The U.S. Department of Health and Human Services announced recently that it would be winding down its mRNA vaccine development. Michael Teng, associate professor with the Division of Allergy & Immunology at USF health explained more.
"My understanding of the cuts, is this funding for research into mRNA vaccines. The idea is that these are vaccines that have not yet been approved and are currently under development. Most of these vaccines that I'm aware of are things like influenza vaccines. both the seasonal vaccines as well as some of the vaccines they're trying to develop in case avian influenza comes out into humans," said Teng.

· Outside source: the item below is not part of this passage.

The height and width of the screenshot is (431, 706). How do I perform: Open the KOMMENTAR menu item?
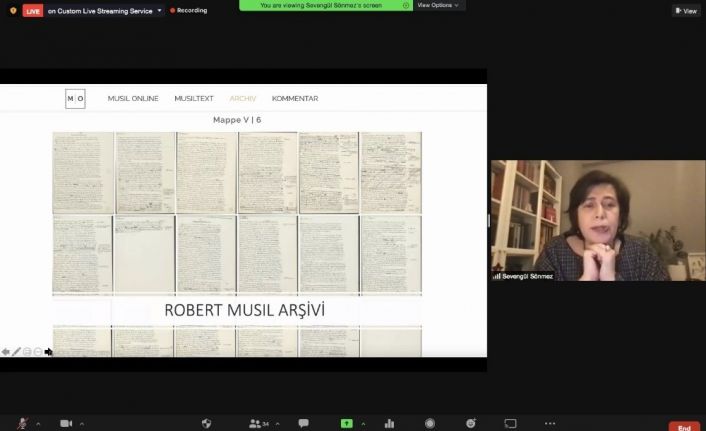coord(295,98)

HHS Secretary Robert F. Kennedy Jr. claims that after studying the effectiveness of these vaccines, it was determined that they were not adequate enough, and will shift funding to other means of vaccinations, that remain effective as viruses mutate.
"The actual fact of the matter is that the mRNA vaccines have been extremely effective at preventing serious infections. Because we have had so many doses that have come out so quickly, I think some people in the public are concerned that these vaccines were rolled out too quickly. The funding that's being cut is actually the research into doing more to figuring out how these mRNA vaccines work and we can get them work better," said Teng.
Teng says that the cuts, which total nearly $500 million in funding, are highly focused on vaccines.
"The kind of weird thing about this, is they're only targeting vaccines. They haven't seemed to touch mRNA usage in other diseases, such as cancer," said Teng.
The wind down will encompass a large scope of project being cut and defunded, as the HHS says it will focus more on finding "evidence based, ethically grounded solutions."
"It's certainly going to put a damper on the ability to get the current mRNA vaccines that are in clinical trials through. It may cause the companies to rethink. A lot of the clinical trials do require government partnership in order to do the trials, because our phase three clinical trails involve large numbers of people, so its actually a pretty expensive endeavor," said Teng.